王子様と野獣


電車の中で、あさぎくんと並んで立ちながら、私はちょっと落ち込んでいる。
だって、完全に恋愛対象外を宣言されれば誰でもそうなるんじゃない?
私のほうは好きなんだからさぁ。

ここ数日の空回りぶりが、ひとりであさぎくんとの再会を夢見ていた小さな頃を思い出させて、気恥ずかしくなってくる。

馬鹿だなぁ、私。思い込みが激し過ぎる。
パソコンを貸してくれたのだって、ただの親切だったのに。勘違いして浮かれて、気が付けば同じ人に二度も恋をするなんて。

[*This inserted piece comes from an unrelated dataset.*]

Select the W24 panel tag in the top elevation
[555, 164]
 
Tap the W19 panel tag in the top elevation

これ以上、図々しい勘違いはしたくなくて、それとなく一歩ずれてあさぎくんとの物理的な距離を開けた。
ところがあさぎくんは、私がよろけたものかと思ったのか、腕を掴んで支えてくれる。


「大丈夫? この時間なのに混んでるよね。座れればよかったんだけど」

「だ、大丈夫です。もうすぐ降りる駅ですし」

「アパートまで送るよ」

「え? でもあの、本当に大丈夫ですよ? 下りちゃったら終電には間に合わなくなっちゃうし」

「その時はタクシーを使うから、大丈夫」

「でも」

「……モモちゃんに何かあったら困るよ」


どうしてこんなタイミングで名前で呼んだりするんだろう。
こういうことされるから、勘違いしちゃうんだよ。

あさぎくんは、自分が美形だって自覚したほうがいいんだ。優しく愛想を振りまいていたら、皆に勘違いされちゃうんだから。
私だって……簡単に有頂天になってどんどん好きになっちゃうんだから……。

考えていると切なくて、私はあさぎくんの顔が見ていられなくなってうつむいた。